As Cubs’ fans we’re terrified of our manager. The season will hinge on how well two young players, Ronny Cedeno and Matt Murton, play, and you know what? None of us are entirely convinced either will play much at all. Looming in the shadows are inferior, OLDER players, Neifi Perez and Marquis Grissom. If the Cubs had any other manager you’d have no such fear, but with Dusty, it’s probably 80/20 that Neifi and Marquis limp out to short and left most days.

Holy crap.

Back to Kiley’s “column.”

Who were the last GM and manager to have the Cubs within five outs of the World Series? That should be currency the pair can spend for a couple more years.

Wait, I know this. Jim Hendry and Dusty Baker!

I also know that had Hendry picked up a competent bullpen arm down the stretch in 2003 and had Dusty not frozen like a deer in the headlights when Mark Prior got into trouble in game six and Kerry Wood imploded in game seven, that the Cubs would have been the first of the doomed teams to win a World Series, not the one holding the bag after both Soxes got theirs first.

The only flaw in MacPhail’s agenda might be the caution not to rile the public by giving Hendry and Baker extensions during spring training when nothing has been won.
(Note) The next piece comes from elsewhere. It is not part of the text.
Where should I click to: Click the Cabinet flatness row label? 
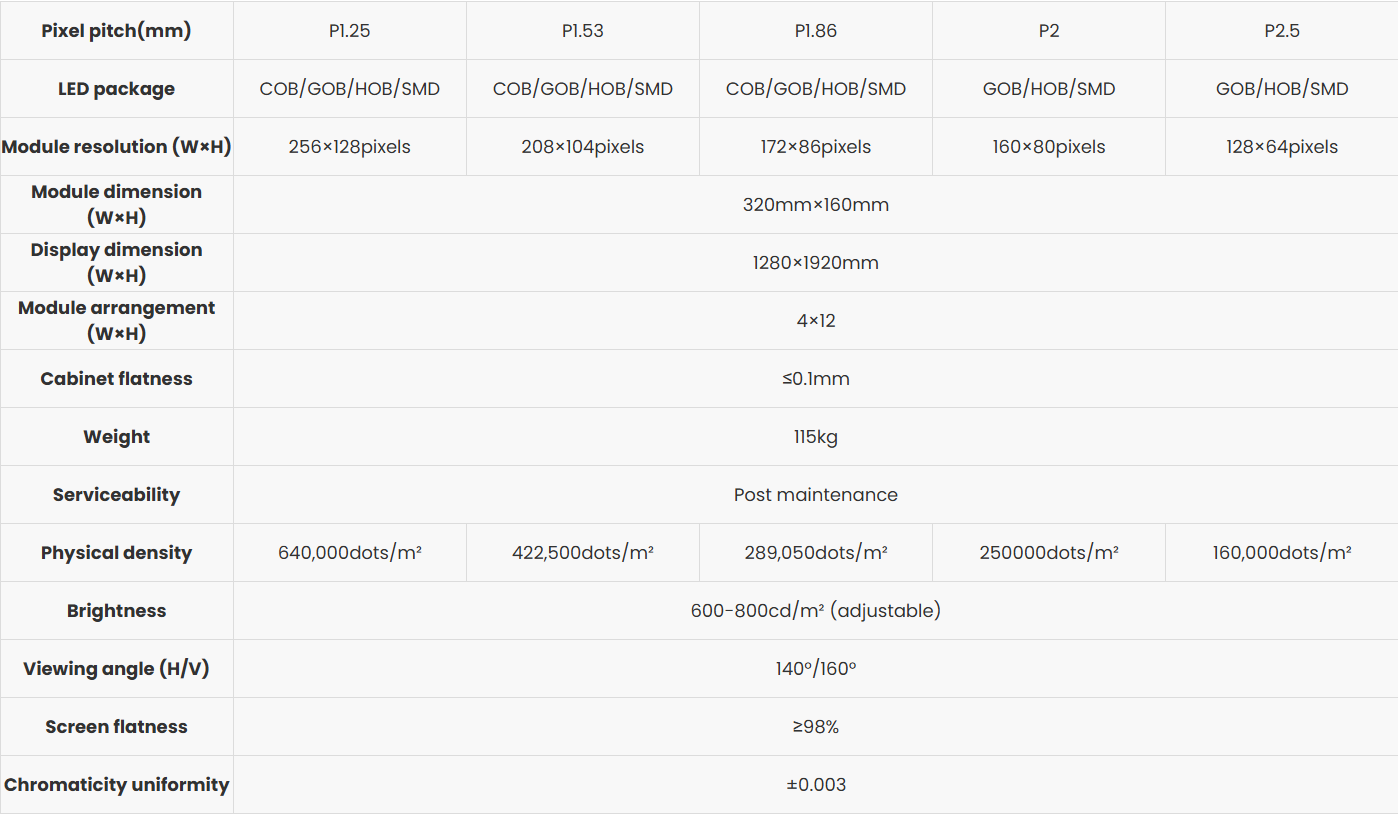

Wait, that’s “the only flaw”? Isn’t that kind of a big flaw? Like the whole reason neither guy deserves an extension?

Honestly, would the Cubs be any worse off without Dusty, regardless of how the Cubs do in 2006? If the Cubs somehow botch their way into the playoffs and another team swoops in and “steals” Dusty after the season, I find it hard to believe the fortunes of the franchise will suffer. I think it’s a chance worth taking.
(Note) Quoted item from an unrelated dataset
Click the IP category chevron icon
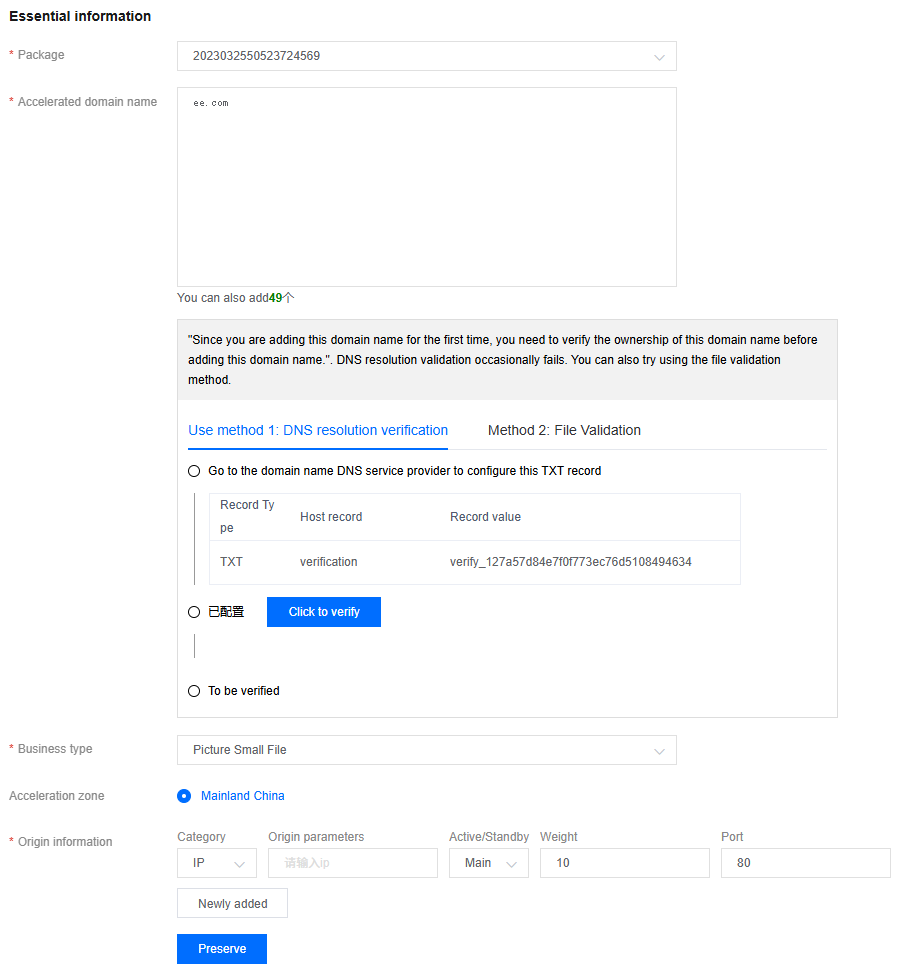Image resolution: width=903 pixels, height=974 pixels. pyautogui.click(x=239, y=864)
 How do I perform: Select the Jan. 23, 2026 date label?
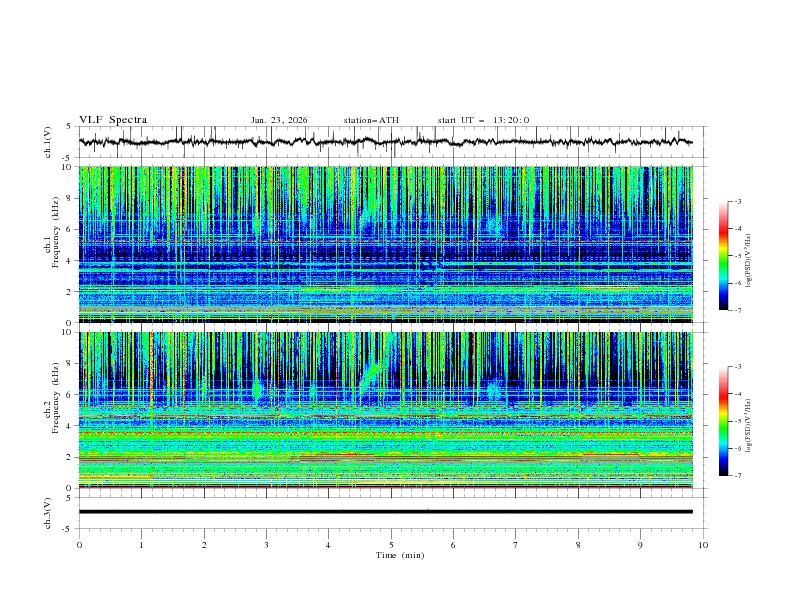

What the situation seems to demand is a forceful stand by Tribune Co. bosses. Go ahead and give Hendry and Baker their extensions in February or March, before the season gets under way, so that the leadership will be viewed as setting a tone.

Why? The only tone you’ll be setting is “fourth place is frickin’ great! We love it! Whoo, more fourth place!” And even then, fifth is looking more likely.

If you like this team — and many critics don’t — say so by rewarding Hendry and Baker now.

Who’s he talking to now? What? Did he just change the voice of the article for no apparent reason? Is he now addressing Andy McFail directly?

Besides, that sentence is ludicrous in first, second, third or fourteenth person. Gee, critics don’t like something? Isn’t that what makes them critics?

For example. I want to like Jock Jones. I think he seems like a very nice guy. He seems to play hard and really want to win. That does not mean I think he’s going to play well for the Cubs or that I won’t rag all over his pseudoFrench ass when he doesn’t. Call me a critic, then.

The doubters are plentiful about what the future will bring with Jacque Jones in right field and unproven Ronny Cedeno at shortstop and Matt Murton in left. OK, tell the public that Hendry has done as good a job as possible this winter and Baker is just the guy to get the most out of this team for 2006 and beyond.

Why would you lie to the public like that? Hendry didn’t do the best possible job this winter. He pussied out of the Rafael Furcal bidding and lost his top target. He did get Juan Pierre though the cost on Juan went up precisely because Hendry lost out on Furcal and that just compounded his failure. Jock Jones? And spending that much money on relievers is a crapshoot at best, especially when one of them doesn’t want to run laps to get in shape and the other one has an arm held on with a thumbtack and some half-chewed Juicy Fruit.

Look, you can’t tell anybody that Dusty “is just the guy to get the most out of this team for 2006 and beyond.” Unless what you’re telling people is that the goal is to be lousy in 2006 and for the concievable future. Acutally, maybe that is the goal.

That’s why Tribune Co. needs to show its mettle before the season and say it is following through on the intent, sooner or later, to re-sign Hendry and Baker.

In this case, sooner would be a brave commitment. Later would be safe and sound, but not as warm an embrace.

I’ll tell you what would be even more safe and sound than later. Never.